**Sorun**
Suudi sinema yasağını konu alan yazıdan "O zamana kadar" ile "35 yıl boyunca." arasındaki bölümü, bu iki ifade de dahil olmak üzere harfi harfine kopyala.

**Metin**

********************

Ahlakçılığındaki ikiyüzlülüğünü herkesin bildiği Suudi Krallığı’nda sinema salonu yoktu ama 500’den fazla dijital kanal var. Ülke her türden DVD cenneti.
O zamana kadar da dolup taşıyor muydu bilinmez, ancak Suudi Krallığı’nın birden bire aklına düşmüş olmalı ki, zamanın baş müftüsüne verdirdikleri fetvayla 1970’de ülkede ne kadar sinema salonu varsa kapatmıştı. Böylelikle o güne kadar neyse de o tarihten sonra Suudi vatandaşların günaha girmeleri (!) engellenmiş oldu. Tam 35 yıl boyunca.
Dün tüm haber ajanslarından, ülkenin reformcu (!) Veliaht Prensi Muhammed bin Selman’ın bu saçma yasağa bir son verdiği, artık önümüzdeki yıldan itibaren yeniden sinema salonlarının açılacağını duyurduğu haberleri yayıldı. Veliaht’ın “bir süredir başlattığı reform dalgası”nın sonucu olarak vs vs…
İş adamı haklıydı başvurusunda. Bir kere “günah” sinema salonunda işleniyor değildi, bunun uydu televizyonu vardı, videosu vardı, DVD’si vardı. Buna rağmen yasağın konduğu 1970’e kadar salonda film izlemenin keyfini alıp da, yasak sonrası bu keyfi sürdürmek için komşu ülkeler Dubai ile Bahreyn’e yıllarca akın akın eden izleyiciler vardı yine de. Bunların harcadıkları para yıllık ortalama 1 milyar dolar ediyordu. Tamam, “günah” falandı ama akıp giden bu para da fena can yakıyordu doğrusu. İş adamı başvurusunu yaparken bunları da düşünmüştü. Sinema salonları açılsa bu para ülkede kalacaktı, iyi olmaz mıydı?
Keif el Hal?
Öncesi de var. Sinema salonu 1970’ten beri yoktu ama sinema filmi çekildi ülkede kısıtlı da olsa. Büyük bütçeli bir film vardır örneğin, 2006 yapımı: “Keif el Hal?” (Nasılsın) Başrol oyuncusu Ürdünlü bir kadın aktris. İyi film diyor izleyenler. “Bu yasaklar pek iki yüzlüce, ülkede sinemaya -salonları dahil- konan her tür yasak kalkmalı” diyen Prens El Velid bin Telal çekmiş bu filmi. Şu reformcu(!) genç Veliaht Prens Muhammed bin Selman’ın gözaltına aldırdığı prenslerden biridir bu. İlk Suudi Kralı İbni Suud’un torunudur.

********************

Kayıtlı veri satırları
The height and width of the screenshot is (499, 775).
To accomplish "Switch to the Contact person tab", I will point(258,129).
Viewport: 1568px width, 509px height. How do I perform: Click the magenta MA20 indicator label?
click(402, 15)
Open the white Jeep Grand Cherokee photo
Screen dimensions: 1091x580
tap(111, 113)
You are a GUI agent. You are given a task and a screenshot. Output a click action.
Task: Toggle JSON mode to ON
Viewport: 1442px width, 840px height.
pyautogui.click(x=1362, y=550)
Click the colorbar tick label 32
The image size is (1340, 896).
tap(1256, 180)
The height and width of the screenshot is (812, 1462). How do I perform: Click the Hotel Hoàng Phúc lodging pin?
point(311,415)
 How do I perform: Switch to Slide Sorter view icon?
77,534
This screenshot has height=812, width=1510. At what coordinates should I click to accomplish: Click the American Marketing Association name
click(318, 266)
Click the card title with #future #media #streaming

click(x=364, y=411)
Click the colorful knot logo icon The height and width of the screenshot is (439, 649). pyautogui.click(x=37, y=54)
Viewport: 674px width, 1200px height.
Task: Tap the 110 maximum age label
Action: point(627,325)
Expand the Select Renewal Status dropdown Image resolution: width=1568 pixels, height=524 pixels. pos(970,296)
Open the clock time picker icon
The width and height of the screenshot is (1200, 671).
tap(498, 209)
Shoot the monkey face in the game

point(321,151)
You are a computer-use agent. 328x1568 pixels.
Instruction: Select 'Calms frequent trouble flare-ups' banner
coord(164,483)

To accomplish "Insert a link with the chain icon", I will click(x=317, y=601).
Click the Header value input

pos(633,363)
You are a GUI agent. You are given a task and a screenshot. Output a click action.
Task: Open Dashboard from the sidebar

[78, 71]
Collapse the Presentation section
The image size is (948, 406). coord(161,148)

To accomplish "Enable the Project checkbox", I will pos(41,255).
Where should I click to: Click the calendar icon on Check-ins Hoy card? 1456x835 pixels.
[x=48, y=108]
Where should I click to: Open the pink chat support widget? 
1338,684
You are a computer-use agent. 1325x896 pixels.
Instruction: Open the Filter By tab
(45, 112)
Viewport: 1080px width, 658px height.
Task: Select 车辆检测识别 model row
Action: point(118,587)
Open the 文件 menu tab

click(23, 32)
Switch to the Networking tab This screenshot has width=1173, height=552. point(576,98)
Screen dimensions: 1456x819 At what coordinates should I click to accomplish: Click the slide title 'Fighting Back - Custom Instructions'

********************

**Doğru sonuç**
O zamana kadar da dolup taşıyor muydu bilinmez, ancak Suudi Krallığı’nın birden bire aklına düşmüş olmalı ki, zamanın baş müftüsüne verdirdikleri fetvayla 1970’de ülkede ne kadar sinema salonu varsa kapatmıştı. Böylelikle o güne kadar neyse de o tarihten sonra Suudi vatandaşların günaha girmeleri (!) engellenmiş oldu. Tam 35 yıl boyunca.